Installing the kernel in the VM
Move the Debian packages into the VM:
scp ../linux-*.deb ubuntu@$(uvt-kvm ip kerneltest):~
Install the Debian packages in the VM:
uvt-kvm ssh kerneltest -- sudo dpkg -i /home/ubuntu/*.deb
Reboot the VM:
uvt-kvm ssh kerneltest -- sudo reboot
Check the new kernel is running with:
# Wait until VM boot is ready after the reboot
uvt-kvm ssh wait kerneltest
# Returns 5.8.0
uvt-kvm ssh kerneltest -- uname -r
Testing the syscall
For testing purposes, we will create a small test program that uses our new syscall. There is no libc wrapper function for the new syscall printk. To call our syscall printk, we use the "syscall" function. It's arguments are the syscall number specified in the syscall table and the arguments for the syscall.
#include <unistd.h>
#include <sys/syscall.h>
#include <stdio.h>
#include <errno.h>
#define __NR_printk 440
int main(int argc, char *argv[]) {
if (argc != 2) {
fprintf(stdout, "Please provide a msg (with quotes if multiple words)\n");
return 1;
}
char* msg = argv[1];
int result = syscall(__NR_printk, msg);
if (result == -1) {
fprintf(stderr, "syscall failed, errno = %d\n", errno);
} else {
fprintf(stdout, "syscall succeeded, run \"dmesg\" to see the message in the kernel logs\n");
}
return 0;
}
Comspile the test program "syscall-printk-test" with "make". We run the program on our development host to verify it fails as our kernel doesn't have the new syscall.
make
./syscall-printk-test "hello world"
syscall failed, errno = 38
Let's check the meaning of errno 38.
sudo apt-get install errno
errno 38
ENOSYS 38 Function not implemented
As expected, the test program fails because our kernel doesn't have a syscall with number 440.
Next, we run the test program in our VM with the custom kernel.
# Move binary into VM
scp syscall-printk-test ubuntu@$(uvt-kvm ip kerneltest):~
# Run the test program
uvt-kvm ssh kerneltest -- "~/syscall-printk-test 'hello kernel'"
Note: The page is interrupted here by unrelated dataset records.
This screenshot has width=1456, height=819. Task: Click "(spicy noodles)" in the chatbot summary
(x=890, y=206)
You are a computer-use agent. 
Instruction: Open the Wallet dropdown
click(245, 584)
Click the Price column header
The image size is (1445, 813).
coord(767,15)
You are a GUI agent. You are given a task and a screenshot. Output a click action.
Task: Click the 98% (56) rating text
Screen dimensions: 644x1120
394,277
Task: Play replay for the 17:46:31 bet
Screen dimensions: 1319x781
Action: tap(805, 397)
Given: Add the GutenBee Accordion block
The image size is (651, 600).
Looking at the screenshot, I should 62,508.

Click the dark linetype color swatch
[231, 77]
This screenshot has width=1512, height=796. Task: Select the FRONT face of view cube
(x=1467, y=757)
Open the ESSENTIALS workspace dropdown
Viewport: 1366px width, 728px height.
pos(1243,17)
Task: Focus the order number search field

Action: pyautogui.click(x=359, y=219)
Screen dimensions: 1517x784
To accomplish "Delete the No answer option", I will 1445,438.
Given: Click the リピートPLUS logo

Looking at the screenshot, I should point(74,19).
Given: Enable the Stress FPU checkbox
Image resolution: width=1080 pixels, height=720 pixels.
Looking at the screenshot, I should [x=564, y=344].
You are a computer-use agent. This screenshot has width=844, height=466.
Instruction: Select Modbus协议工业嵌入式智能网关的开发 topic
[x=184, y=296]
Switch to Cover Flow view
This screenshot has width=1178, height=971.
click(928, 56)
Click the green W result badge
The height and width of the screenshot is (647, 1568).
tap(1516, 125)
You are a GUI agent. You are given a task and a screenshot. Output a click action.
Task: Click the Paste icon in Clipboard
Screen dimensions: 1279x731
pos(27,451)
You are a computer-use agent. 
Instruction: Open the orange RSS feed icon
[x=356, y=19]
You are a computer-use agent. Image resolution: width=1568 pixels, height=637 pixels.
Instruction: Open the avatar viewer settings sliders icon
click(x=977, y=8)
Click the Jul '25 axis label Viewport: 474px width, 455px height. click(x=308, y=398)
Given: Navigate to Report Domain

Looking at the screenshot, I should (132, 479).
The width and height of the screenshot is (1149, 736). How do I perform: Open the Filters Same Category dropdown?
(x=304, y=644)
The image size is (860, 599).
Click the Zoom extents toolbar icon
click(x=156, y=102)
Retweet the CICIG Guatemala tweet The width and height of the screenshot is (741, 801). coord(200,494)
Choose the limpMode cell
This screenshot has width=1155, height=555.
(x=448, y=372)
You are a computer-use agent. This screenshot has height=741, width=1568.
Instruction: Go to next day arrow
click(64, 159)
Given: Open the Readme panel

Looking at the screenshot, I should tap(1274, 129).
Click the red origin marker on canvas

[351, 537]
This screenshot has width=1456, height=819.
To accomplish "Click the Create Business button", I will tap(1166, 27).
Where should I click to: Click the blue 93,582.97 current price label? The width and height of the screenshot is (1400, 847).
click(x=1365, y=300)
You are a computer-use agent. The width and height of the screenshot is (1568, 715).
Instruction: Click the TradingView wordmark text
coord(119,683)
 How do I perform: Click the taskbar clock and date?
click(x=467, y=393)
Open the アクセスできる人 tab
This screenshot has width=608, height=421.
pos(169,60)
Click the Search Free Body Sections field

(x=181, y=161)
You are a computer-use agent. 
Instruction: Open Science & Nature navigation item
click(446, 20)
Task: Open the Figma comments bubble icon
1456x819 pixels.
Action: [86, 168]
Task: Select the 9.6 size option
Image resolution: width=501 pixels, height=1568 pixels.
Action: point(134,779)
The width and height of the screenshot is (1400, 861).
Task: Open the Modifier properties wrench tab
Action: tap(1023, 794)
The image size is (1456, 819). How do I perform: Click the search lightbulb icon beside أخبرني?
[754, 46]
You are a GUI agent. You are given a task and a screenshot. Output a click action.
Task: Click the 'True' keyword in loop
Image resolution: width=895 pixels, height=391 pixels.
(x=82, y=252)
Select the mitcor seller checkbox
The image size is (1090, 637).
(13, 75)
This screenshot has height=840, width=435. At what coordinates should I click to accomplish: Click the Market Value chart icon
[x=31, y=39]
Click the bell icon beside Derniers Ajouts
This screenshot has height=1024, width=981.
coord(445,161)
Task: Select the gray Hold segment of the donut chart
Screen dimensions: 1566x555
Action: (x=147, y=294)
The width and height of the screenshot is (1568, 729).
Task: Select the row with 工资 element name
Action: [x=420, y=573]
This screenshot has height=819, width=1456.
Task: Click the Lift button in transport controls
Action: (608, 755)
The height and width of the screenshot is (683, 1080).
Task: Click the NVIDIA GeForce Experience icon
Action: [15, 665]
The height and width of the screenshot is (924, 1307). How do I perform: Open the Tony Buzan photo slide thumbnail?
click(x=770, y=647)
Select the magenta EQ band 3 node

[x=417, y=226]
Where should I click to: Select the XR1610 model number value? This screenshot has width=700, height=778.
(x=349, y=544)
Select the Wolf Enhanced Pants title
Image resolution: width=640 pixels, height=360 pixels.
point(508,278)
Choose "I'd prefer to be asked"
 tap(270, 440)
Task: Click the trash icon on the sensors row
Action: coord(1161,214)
syscall succeeded, run "dmesg" to see the message in the kernel logs
# Check the kernel log in the VM
uvt-kvm ssh kerneltest -- dmesg
...
[ 11.495005] audit: type=1400 audit(1599501627.676:39): apparmor="STATUS" operation="profile_replace" profile="unconfined" name="snap.lxd.hook.remove" pid=838 comm="apparmor_parser"
[ 55.784973] Msg: "hello kernel"
The message was written to the kernel log successfully.
Conclusion
As usual, taking a look under the hood of a technology demystifies it - there is no magic involved. Building and installing the Linux kernel was a lot simpler than I expected. Modifying the kernel was slightly trickier because of all the historical cruft. Surely, having a basic understanding of the kernel's source code organization will come in handy in the future.